В драгоценном камне Евгения Рейна перемножены грани акмеизма и символизма, и, советскими глубями укреплённые, своеобразно усиленные опытом Сельвинского и Луговского, пропущенным через индивидуальность дара, зажигают они картины-стихи: конкретные и весомые, плотные, как соты, напитанные жизнью, как любая улица бытия:
…Но краше всех, но всех умнее
была хозяйка тех мансард,
и мы привычно шли за нею
как неприкаянный детсад.
Ее вино разлив по кружкам,
Ее мы преломили хлеб,
И вот теперь в проеме узком
Уже не свет, а только креп…
О, если бы я мог подумать
И над Невой и над Курой,
И на свечу во мраке дунуть,
Запить волной береговой.
А там, на чердаке осталась
Ее пленительная тень,
Ее стихи, и высь, и жалость,
Ее корона набекрень…
Песенность мелодии и волшебная медоточивость окрестного…
О, у Рейна много музыки: тут и береговая волна плеснёт в песчаный берег смысла, и орган, чьи трубы утопают в пене уютных украшений, загудит, и фортепиано разольётся каскадами звуковыми, и улица ворвётся, гудя трамваями и разносясь голосами, в общую действительность.
…к которой Рейн добавляет значительный пласт себя, своей словесности, своего космоса.
Для него характерна ретроспекция:
В ресторане играли танго —
это верхний этаж отеля,
и хрустальных рюмок огранка
влагой жизненной запотела.
Растворялись белые ночи
в "Ркацетели"-"Напареули",
жизнь была длинней и короче,
чем поставленное на ходули
время поздних пятидесятых
в Елисеевском магазине,
где фарцовщиков волосатых
еще не было и в помине.
Для поэта привычен мир, толсто и плотно начинённый всем разнообразием жизненного орнамента: ткани, рюмки, граммофоны, пластинки, стеллажи с книгами вращаются в каком-то немыслимом раблезианском калейдоскопе…
Нечто замирает на миг: выхвачено стихотворение, лучом стало, сфокусировалось, чтобы отразиться в душах.
В пейзаж, изображённый Рейном, легко войти: поучаствовать в жизни живописанного:
Там, где Московский в Загородный влип,
Там между петербургских великанов
Стоял на постаменте серых глыб
Георгий Валентинович Плеханов.
Он вдаль немую руку простирал
И говорил он гладко и не ложно,
Стоял налево Витебский вокзал,
Стоял направо — как это возможно?
Пир существительных предложен: даже жёсткие, обнажённые глаголы не слишком нужны, а прилагательные – по мере возникновения необходимости в эпитете.
Порою сложная метафизика раздвинет плечом густо ткущуюся поэтическую действительность:
В провинциальном городе чужом,
когда сидишь и куришь над рекою,
прислушайся и погляди кругом –
твоя печаль окупится с лихвою.
Доносятся гудки и голоса,
собачий лай, напевы танцплощадки.
Не умирай.

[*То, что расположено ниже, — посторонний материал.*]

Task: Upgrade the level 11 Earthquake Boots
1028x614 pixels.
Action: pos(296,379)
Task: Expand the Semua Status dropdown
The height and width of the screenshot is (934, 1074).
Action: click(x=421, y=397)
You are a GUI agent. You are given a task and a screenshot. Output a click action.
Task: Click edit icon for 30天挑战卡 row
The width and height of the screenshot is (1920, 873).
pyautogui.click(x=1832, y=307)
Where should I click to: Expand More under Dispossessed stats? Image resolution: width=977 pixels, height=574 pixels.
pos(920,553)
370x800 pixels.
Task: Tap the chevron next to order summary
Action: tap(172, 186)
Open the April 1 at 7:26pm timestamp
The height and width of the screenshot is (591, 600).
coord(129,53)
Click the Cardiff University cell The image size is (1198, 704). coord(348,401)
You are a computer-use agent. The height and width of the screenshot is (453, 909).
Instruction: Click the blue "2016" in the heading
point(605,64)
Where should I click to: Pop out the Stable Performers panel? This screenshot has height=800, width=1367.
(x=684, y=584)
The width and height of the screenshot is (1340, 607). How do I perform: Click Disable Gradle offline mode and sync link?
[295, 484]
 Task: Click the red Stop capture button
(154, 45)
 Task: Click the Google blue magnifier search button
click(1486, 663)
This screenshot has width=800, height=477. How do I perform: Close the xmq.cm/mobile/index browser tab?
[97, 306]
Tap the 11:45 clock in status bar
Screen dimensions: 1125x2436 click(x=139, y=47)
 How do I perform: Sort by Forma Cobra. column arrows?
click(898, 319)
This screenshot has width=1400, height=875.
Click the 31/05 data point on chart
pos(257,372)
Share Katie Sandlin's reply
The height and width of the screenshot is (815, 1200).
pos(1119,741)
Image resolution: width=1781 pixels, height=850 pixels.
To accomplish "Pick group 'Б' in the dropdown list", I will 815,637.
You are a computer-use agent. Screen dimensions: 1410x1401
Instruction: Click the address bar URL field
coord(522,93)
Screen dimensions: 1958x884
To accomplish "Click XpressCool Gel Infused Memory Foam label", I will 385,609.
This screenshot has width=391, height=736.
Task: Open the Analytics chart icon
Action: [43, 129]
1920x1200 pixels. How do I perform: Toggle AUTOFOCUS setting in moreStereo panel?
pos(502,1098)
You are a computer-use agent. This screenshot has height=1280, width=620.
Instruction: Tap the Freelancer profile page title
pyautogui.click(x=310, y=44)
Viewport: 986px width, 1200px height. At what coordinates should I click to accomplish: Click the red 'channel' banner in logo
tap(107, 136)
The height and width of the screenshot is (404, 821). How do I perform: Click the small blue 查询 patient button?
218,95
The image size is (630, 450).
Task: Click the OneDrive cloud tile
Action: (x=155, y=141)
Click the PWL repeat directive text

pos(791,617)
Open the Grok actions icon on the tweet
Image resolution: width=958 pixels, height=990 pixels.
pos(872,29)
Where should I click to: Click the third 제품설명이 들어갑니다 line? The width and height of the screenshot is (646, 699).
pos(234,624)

Доступны небеса
без этого. И голова в порядке.
Метафизика окажется печальной, однако – умирать не следует, и доступность небес, декларируемая в строчке, связана с голосовыми вибрациями поэтического текста.
Поэтический мир вновь наполнится разной предметной разностью:
Сойду на пристани, взойду по лестнице,
Пройдусь по Пушкинской и Дерибасовской,
Войду во дворик я, где у поленницы
Стоит фонтан с разбитой вазочкой.
Он сонно капает слезою ржавою,
А прежде славился струёю пресною.
И я припомню жизнь дешёвую,
И роскошь южную и воскресную.
Элегичность – привычная интонация.
Окрашенное ею напоминает осень: а лето всегда проносится экспрессом.
Но дальше – будет зима, Рейн воспоёт Новый год с максимальным количеством подробностей, раскроются лепные бездны, и застолье с вечностью будет поразительно прекрасным.